Multi-stage Speaker Extraction with Utterance and Frame-Level Reference Signals

Abstract

Speaker extraction requires a sample speech from the target speaker as the reference. However, enrolling a speaker with a long speech is not practical. We propose a speaker extraction technique, that performs in multiple stages to take full advantage of short reference speech sample. The extracted speech in early stages is used as the reference speech for late stages. For the first time, we use frame-level sequential speech embedding as the reference for target speaker. This is a departure from the traditional utterance-based speaker embedding reference. In addition, a signal fusion scheme is proposed to combine the decoded signals in multiple scales with automatically learned weights. Experiments on WSJ0-2mix and its noisy versions (WHAM! and WHAMR!) show that SpEx++ consistently outperforms other state-of-the-art baselines.

Index Terms— multi-stage, time-domain, speaker extraction, signal fusion, speaker embedding

1 Introduction

Real-world speech communication usually takes place in complex auditory scenes in the presence of multiple speakers. Blind speech separation is one of the solutions to isolate one source from others, such as DPCL [1, 2, 3], PIT [4, 5, 6], and TasNet [7, 8, 9]. However, it requires that the number of sources is known in advance, and assumes the permutation of source labels is unchanged during training, which greatly limits its scope of applications.
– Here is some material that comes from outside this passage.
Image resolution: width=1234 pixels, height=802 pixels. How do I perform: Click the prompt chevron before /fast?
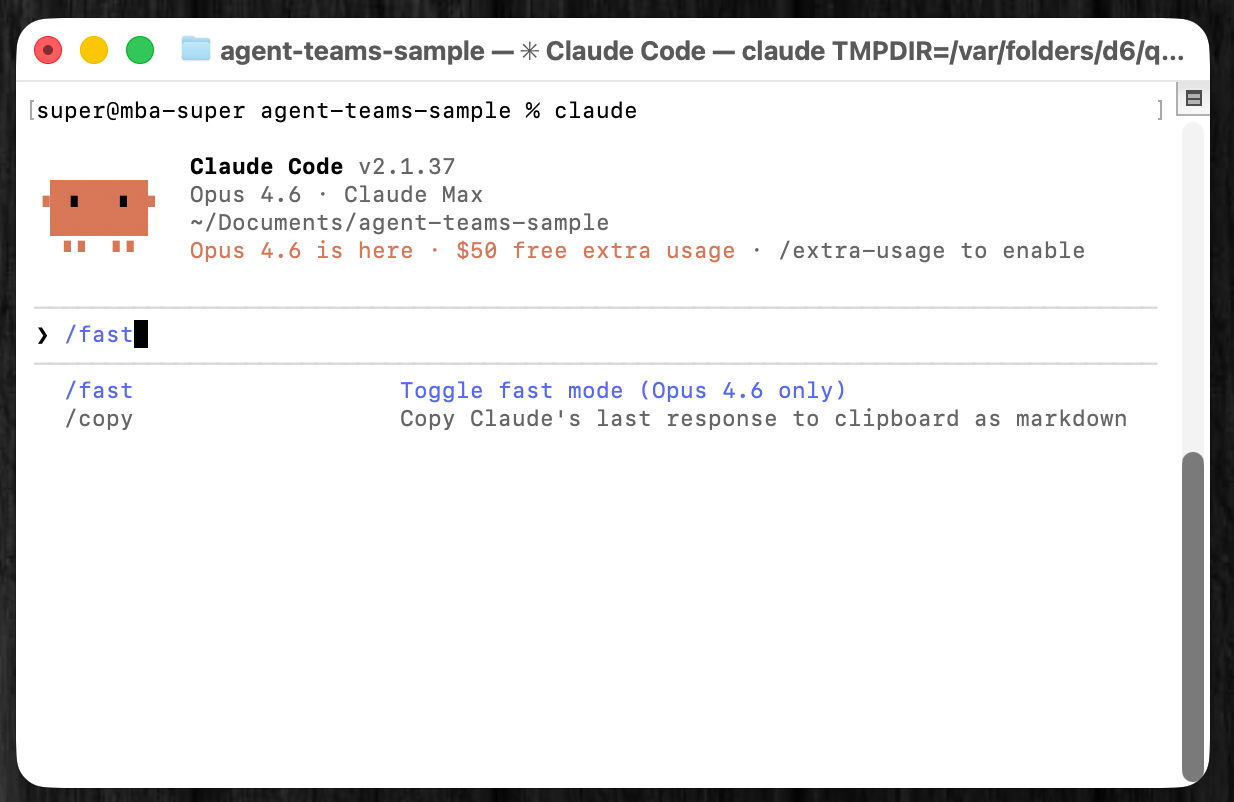tap(42, 334)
Unlike blind speech separation, speaker extraction only extracts the target speech from a mixture speech given a reference utterance of the target speaker [10, 11, 12, 13, 14, 15]. Thus, it naturally avoids the problems of arbitrary source permutation and unknown number of sources. Previous studies [14, 15] show that longer duration of a reference speech in speaker extraction always leads to better performance. However, real applications usually only permit a short reference utterance, e.g., a wakeup word for mobile device. This prompts us to study how to reduce the required duration of a reference utterance.

Refer to caption — Fig. 1: The diagram of the SpEx++ system. Each stage consists of speech encoders, speaker encoder, speaker extractor, speech decoder and signal fusion. The $y(t)$ , $x(t)$ , $s(t)$ , and $I$ are the mixture speech, reference speech, clean speech and true speaker label, respectively. The $\hat{s}(t)$ , $\hat{I}$ , $v_{\text{utt}}$ and $v_{\text{frame}}$ represent the extracted target voice, the predicted probability of target speaker, utterance-level speaker embedding and newborn frame-level speaker embedding in different stages, respectively.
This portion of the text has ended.